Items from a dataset

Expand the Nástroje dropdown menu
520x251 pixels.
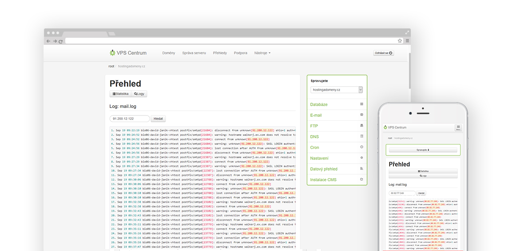pos(262,53)
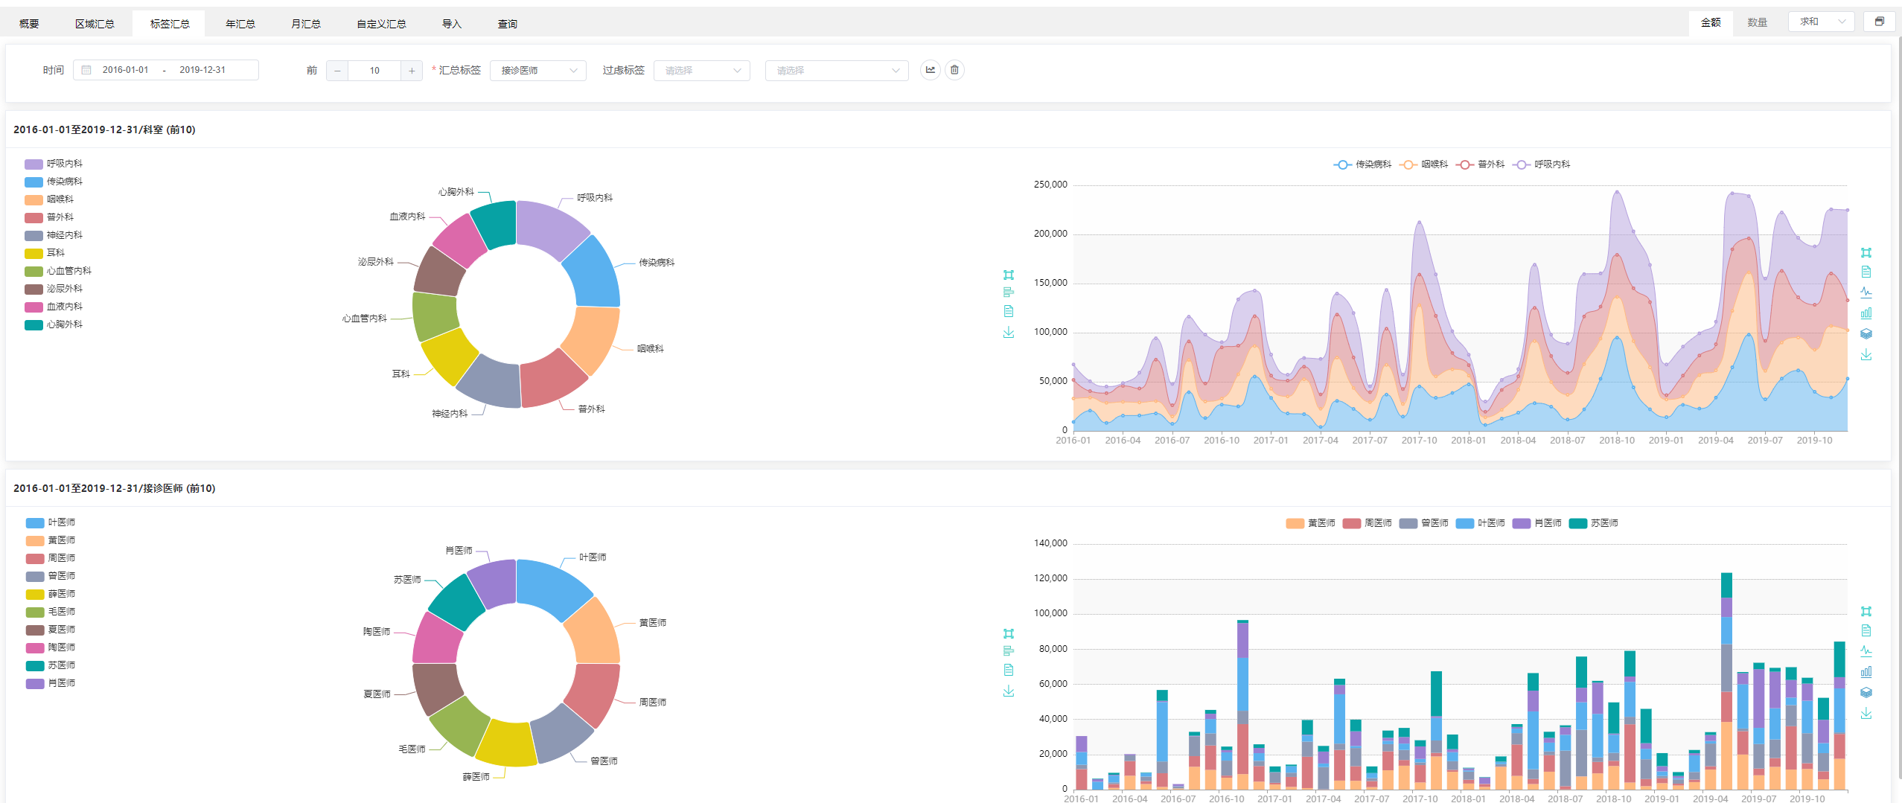Save the doctor stacked bar chart as image
Image resolution: width=1902 pixels, height=803 pixels.
click(x=1866, y=714)
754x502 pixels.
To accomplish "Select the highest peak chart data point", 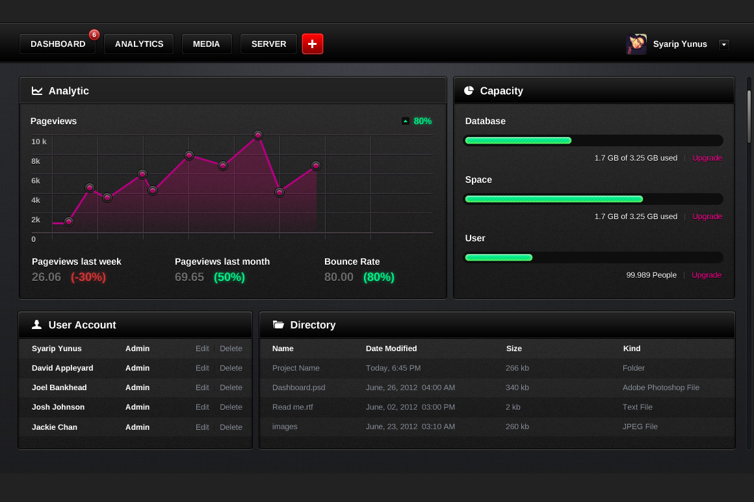I will click(258, 135).
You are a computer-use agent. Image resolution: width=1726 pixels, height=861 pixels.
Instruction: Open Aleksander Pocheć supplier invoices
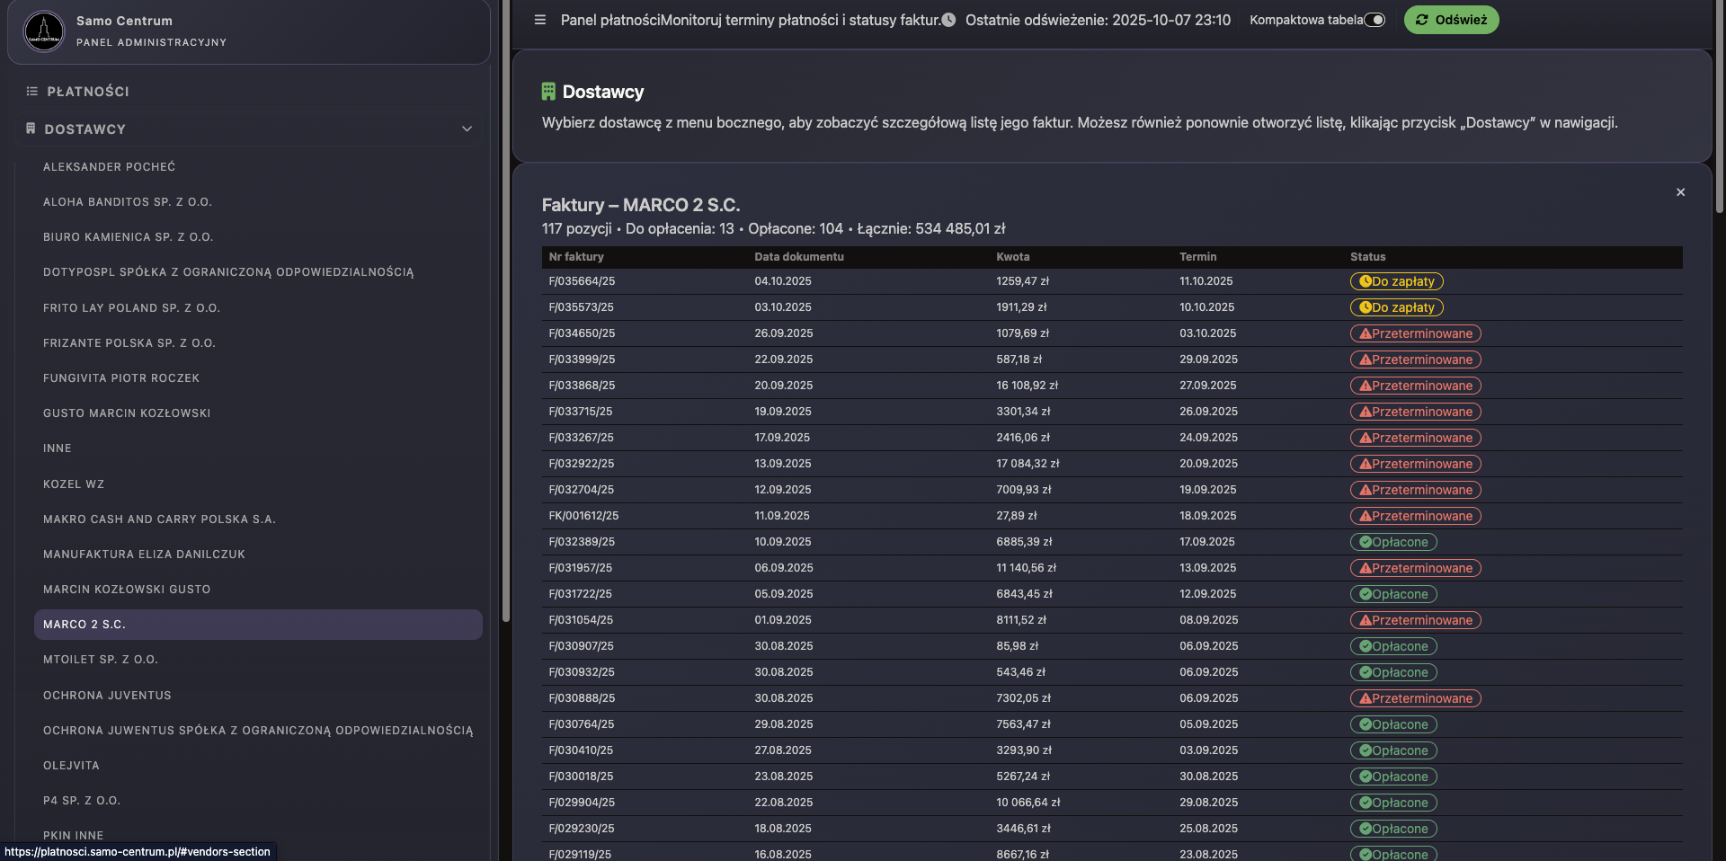pos(109,167)
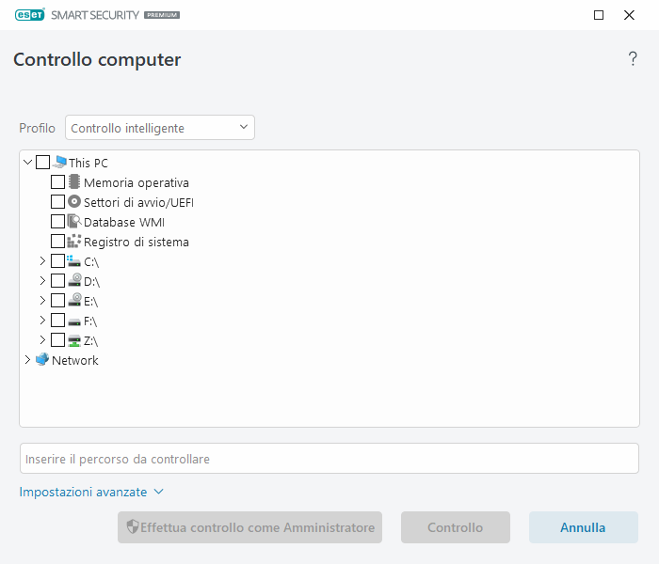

- **WORK TO COMPLETE**
Using the records above, copy exactly and only the lines from the line with "Instruction: Open Aleksander" through the end, both included; leave every picture out.

- **COMPLETED TASK**
Instruction: Open Aleksander Pocheć supplier invoices
pos(109,167)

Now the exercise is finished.